A Chinese couple are reported to have sold their child to fund the purchase of a mobile phone. The news report didn't say what model of mobile it was or which operating system the phone they bought used, so we can't judge them too harshly.
If they picked up an old mid-range Nokia on a crippling PAYG contract, for example, they were clearly idiots - but an unlocked HTC Hero on a generous monthly tariff in return for the child would've been a much more understandable, and indeed quite fair, swap.
CHILD PROOF: First-born boy - iPhone. Third-born girl - reconditioned Nokia 3300 [Image credit: the internet]
"When I got 2,500 yuan for the baby, I thought I might as well buy the phone I always wanted" the kid's 21-year-old father is quoted as telling authorities, although the poor, misguided couple were themselves ripped off - they sold their one-month-old baby to a trafficker for the equivalent of about £250, who was subsequently busted trying to sell on the kid for a grand.
"Sexting" craze achieves press release keyword status
If you don't want to sell or swap your child for a mobile phone and instead actually care about its well-being and development, Dublin-based tech company VMAD has Bully Stop for your consideration - a tool designed to save your pretty-looking, soft kid from getting bullied by the hard ugly ones.
Of course, it does no such thing. How could a mobile app stop the rough boy from the estate throwing stones at your delicate little Thomas? It can't. Bully Stop is actually a simple blocking tool, which the maker claims can stop kids getting abuse via TXT - even squeezing current teen-shock buzzword "sexting" into its product description to further terrorise parents into handing over money. Yes, money. It's not free. It costs 20 euros.
BULLSEYE: Or simply lock child in loft to avoid costly mobile phone use
Tea is safer than coffee. If you care about the well-being of your laptop, drink more tea. Tea is responsible for only 3 per cent of laptop fluid spillages, while coffee is implicated in some 40 per cent of liquid incidents.
Those are the findings of repair company Micro Replay, which has compiled a top ten list of the most common fluids found swimming about inside the cases of computers it gets begged to make work again.
WIPED: It's sugar sticking to the contacts that's the real killer [Image credit: (of Jim's chocolate milk) from Flickr]
Either tea drinkers are more coordinated than their caffeinated office rivals, or it's because coffee drinkers insist on buying it in big, flimsy paper cups. And yes, the repair company claimed one per cent of laptop breakages are due to bodily fluids. They didn't say what kind. We'd say it's the imaginary kind.

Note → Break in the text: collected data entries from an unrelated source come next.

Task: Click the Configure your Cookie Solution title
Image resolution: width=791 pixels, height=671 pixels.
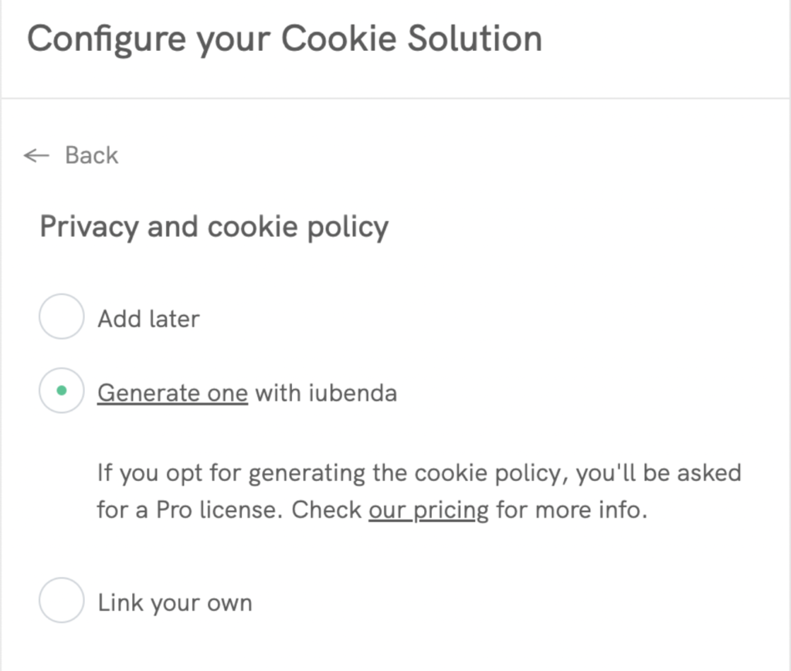Action: 284,39
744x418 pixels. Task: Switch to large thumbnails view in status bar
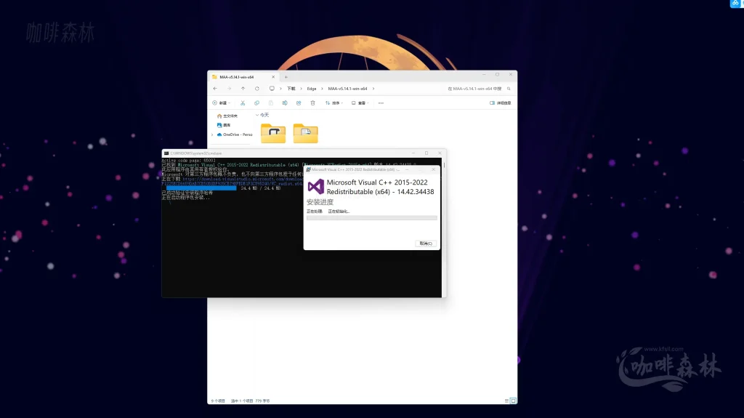(x=513, y=401)

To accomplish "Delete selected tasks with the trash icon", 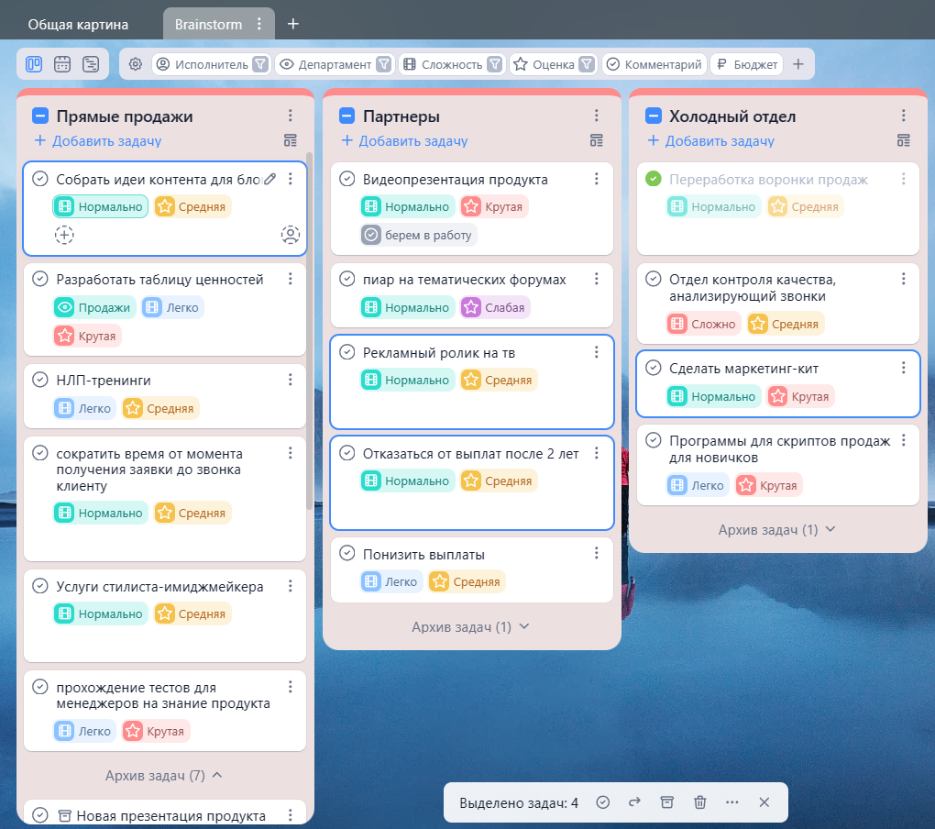I will (699, 802).
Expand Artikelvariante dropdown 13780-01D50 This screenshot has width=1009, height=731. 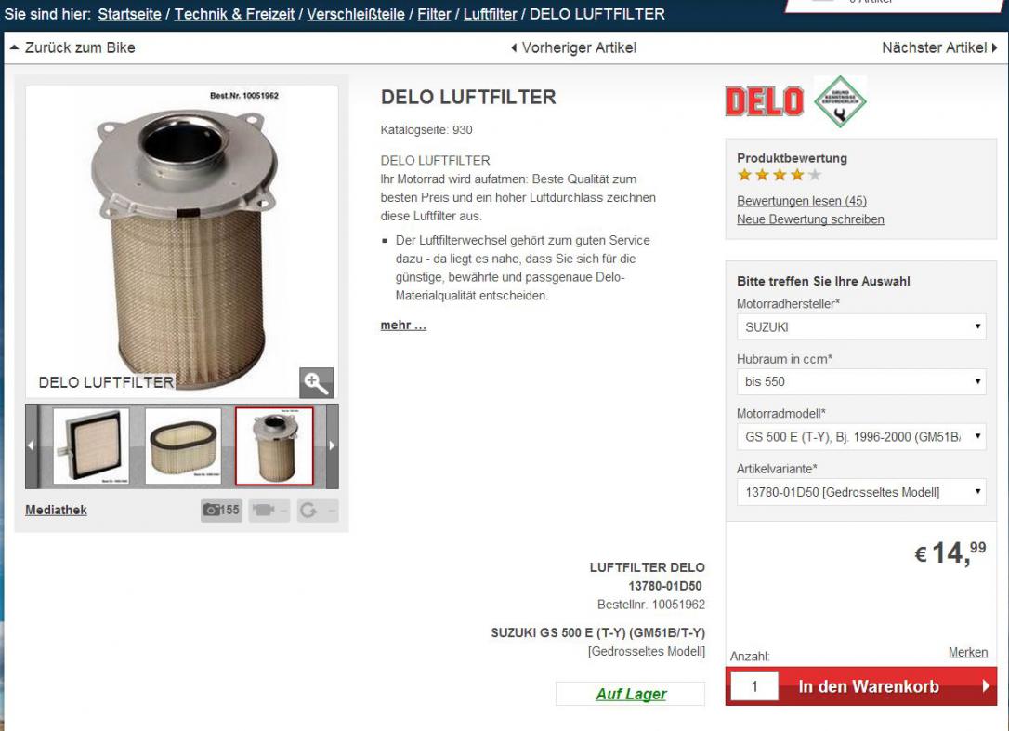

Genuine Apple Thing, £4, o.n.o.
Ray Charles Kersh and Corey Jermaine Bridges from Jackson, Mississippi, got themselves busted for attempting to sell ring binders. Ring binders they had cunningly disguised to look like 15" Macbook Pros. Their astonishingly stupid plan was to sell customers the extremely pretend Macbooks for a knockdown price of $200 (the Pros retails for around $2k in the US), then to drive off very quickly before the customer could open the "box" and recoil in horror at the contents.
BOGOF: An Apple product for a reasonable price? Must be a scam
This seems to be one of those 'natural selection' situations. The sort of people who would buy a computer from two men in a van without even looking at it are the sort of people who shouldn't be allowed computers, lest they hurt themselves or others. So it would've all worked itself out in the end.